3. A client with a history of atrial fibrillation is prescribed warfarin (Coumadin). Which laboratory value should the nurse monitor closely?
- A. Prothrombin time (PT)
- B. Hemoglobin level
- C. International Normalized Ratio (INR)
- D. Serum sodium level
Correct answer: C
Rationale: The correct answer is C, International Normalized Ratio (INR). The INR should be closely monitored in a client prescribed warfarin (Coumadin) to assess the effectiveness and safety of anticoagulation therapy. Monitoring the INR helps ensure that the client is within the therapeutic range for anticoagulation, reducing the risk of bleeding or clotting complications. Prothrombin time (A) is used to calculate the INR and monitor the effectiveness of warfarin therapy. Hemoglobin level (B) is important but not the primary lab value to monitor when a client is on warfarin. Serum sodium level (D) is not directly related to monitoring warfarin therapy.

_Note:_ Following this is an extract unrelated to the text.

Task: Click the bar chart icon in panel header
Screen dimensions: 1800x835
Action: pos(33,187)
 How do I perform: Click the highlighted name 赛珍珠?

4. While taking vital signs, a critically ill male client grabs the nurse's hand and asks the nurse not to leave. What action is best for the nurse to take?

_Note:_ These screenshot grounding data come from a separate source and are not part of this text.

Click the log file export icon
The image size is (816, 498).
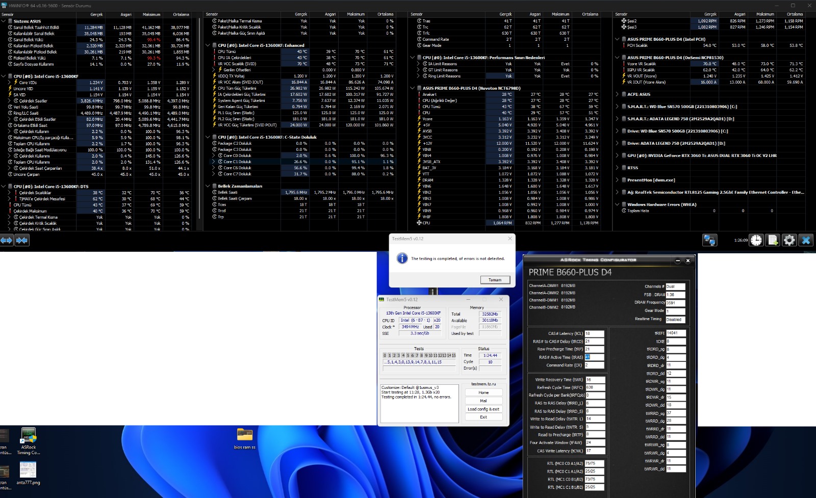pyautogui.click(x=773, y=240)
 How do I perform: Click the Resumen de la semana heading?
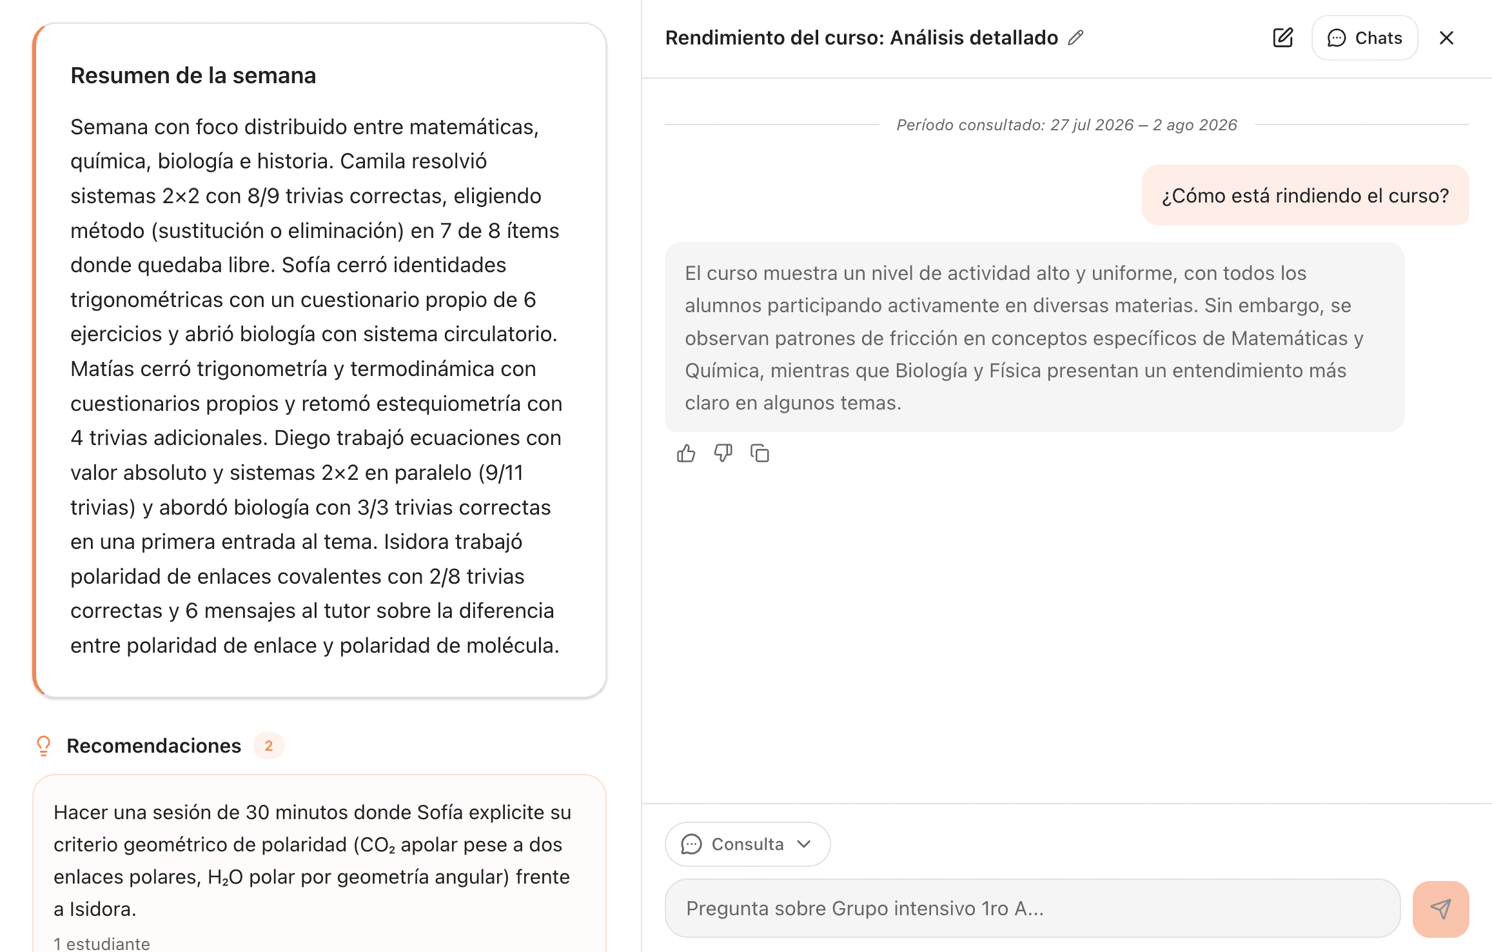point(193,75)
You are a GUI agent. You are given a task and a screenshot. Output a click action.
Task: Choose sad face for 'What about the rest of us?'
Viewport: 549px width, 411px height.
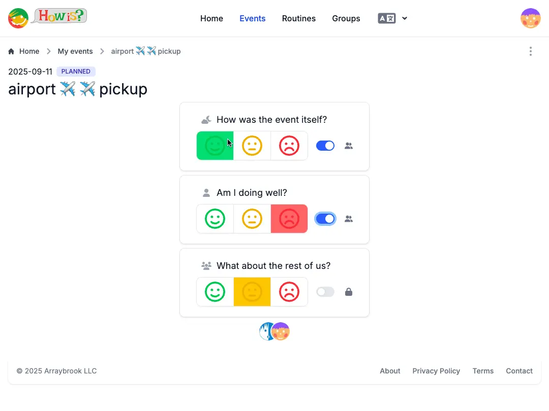289,292
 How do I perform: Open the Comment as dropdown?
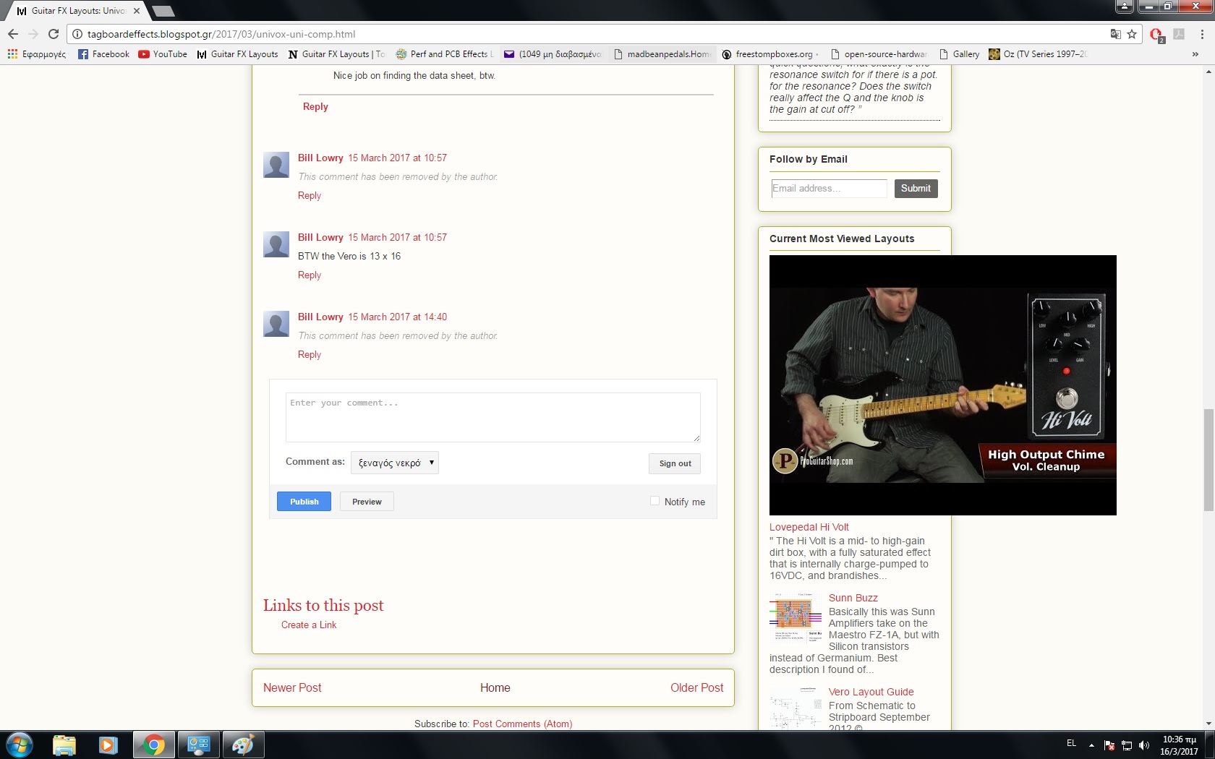pyautogui.click(x=395, y=463)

- A. Pull up a chair and sit beside the client's bed.
- B. Reassure the client that you will return shortly.
- C. Ask another nurse to stay with the client.
- D. Continue taking vital signs and then leave the room.
Correct answer: A
Rationale: The best action for the nurse to take in this situation is to pull up a chair and sit beside the client's bed. By doing so, the nurse can provide emotional support and comfort to the critically ill patient who is feeling vulnerable. Sitting with the client also shows empathy and a willingness to listen to the client's needs. Reassuring the client that the nurse will return shortly (Choice B) may not address the immediate need for emotional support. Asking another nurse to stay with the client (Choice C) may not establish the same level of connection and comfort as sitting with the client personally. Continuing to take vital signs and then leaving the room (Choice D) disregards the client's emotional needs in that moment.
5. In preparing assignments for the shift, which client is best for the charge nurse to assign to a practical nurse (PN)?
- A. An older client who fell yesterday and is now complaining of diplopia.
- B. An adult newly diagnosed with type 1 diabetes and high cholesterol.
- C. A client with pancreatic cancer who is experiencing intractable pain.
- D. An older client post-stroke who is aphasic with right-sided hemiplegia.
Correct answer: D
Rationale: The best client for the charge nurse to assign to a practical nurse (PN) is an older client post-stroke who is aphasic with right-sided hemiplegia. This client is stable and suitable for care by a PN under supervision. Choices A, B, and C present clients with more complex and acute conditions that would require a higher level of nursing expertise and intervention.